- Opening Delimiter -

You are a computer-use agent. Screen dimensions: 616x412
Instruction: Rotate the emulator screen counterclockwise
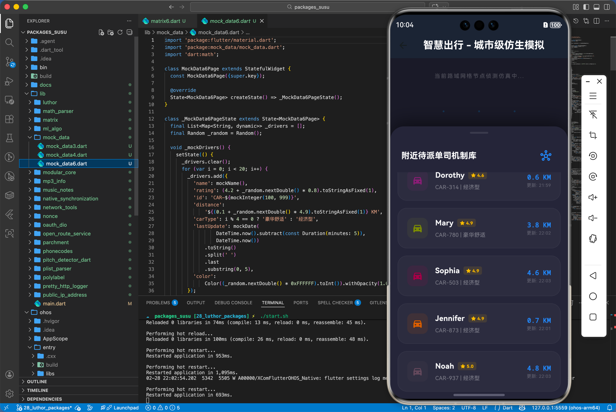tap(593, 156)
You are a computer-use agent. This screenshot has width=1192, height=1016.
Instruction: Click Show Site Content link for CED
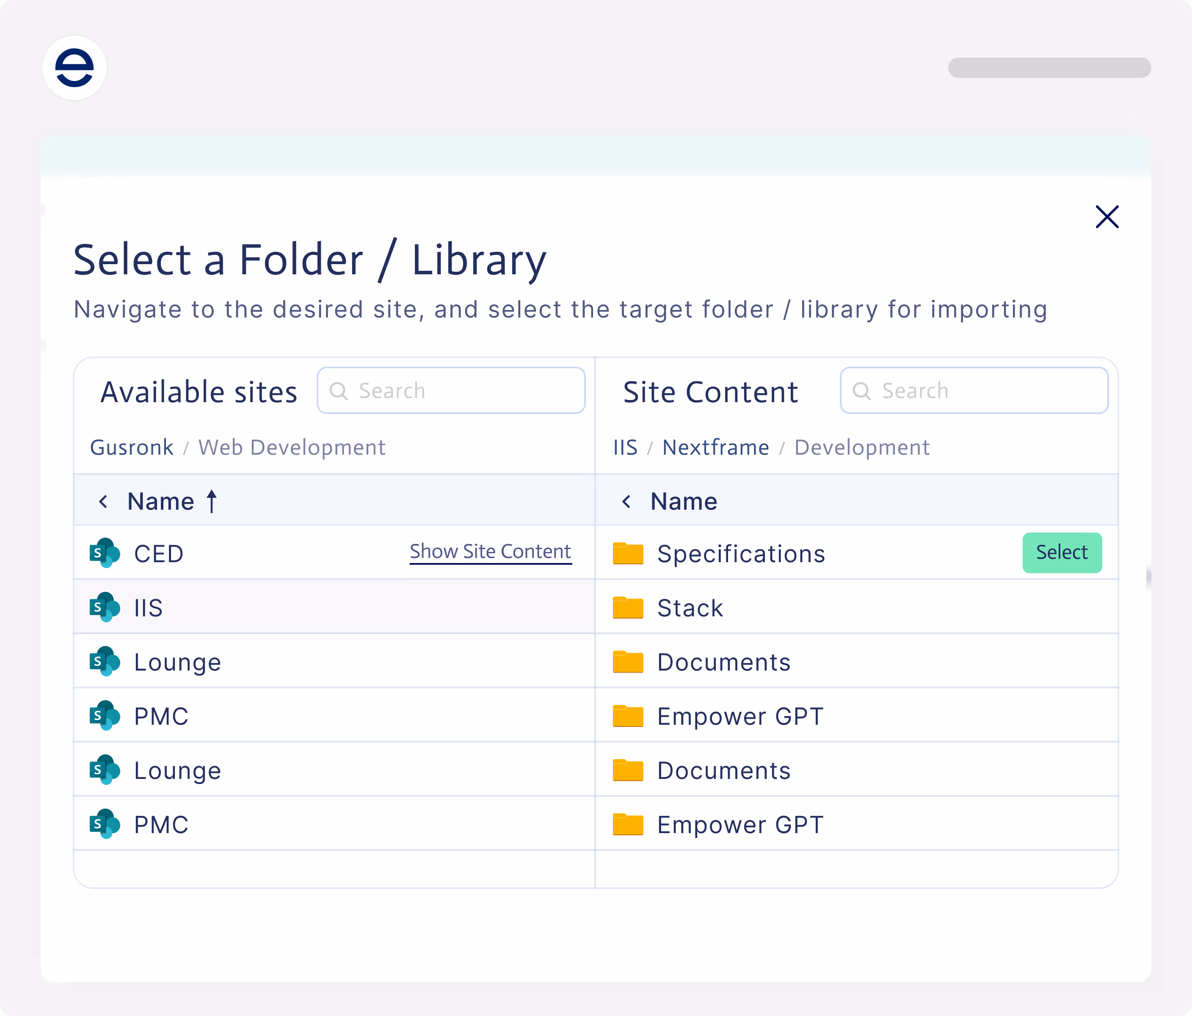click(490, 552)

- Closing Delimiter -
- Opening Delimiter -

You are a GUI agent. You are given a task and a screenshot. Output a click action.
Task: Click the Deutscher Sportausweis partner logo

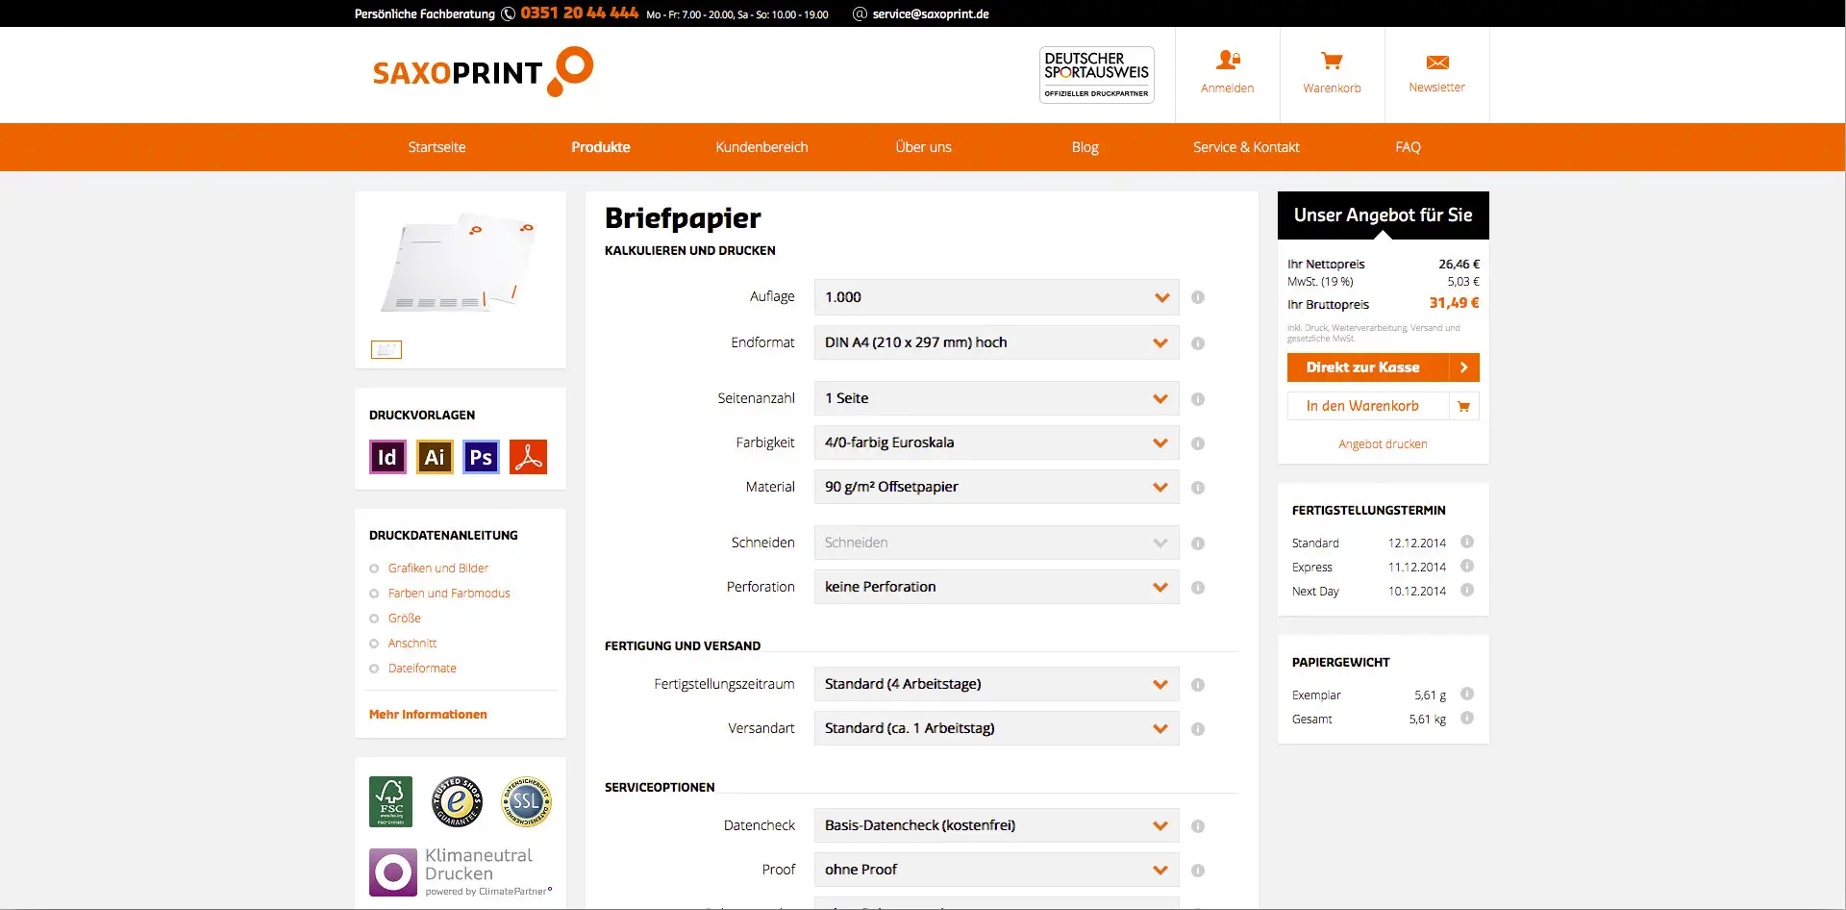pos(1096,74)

- Closing Delimiter -

Prompt >>
Please filter the entries for the word "agent" and copy the lines that have it.

Problem solution >>
You are a computer-use agent. Screen dimensions: 616x412
You are a computer-use agent. This screenshot has width=1192, height=1016.
You are a GUI agent. You are given a task and a screenshot. Output a click action.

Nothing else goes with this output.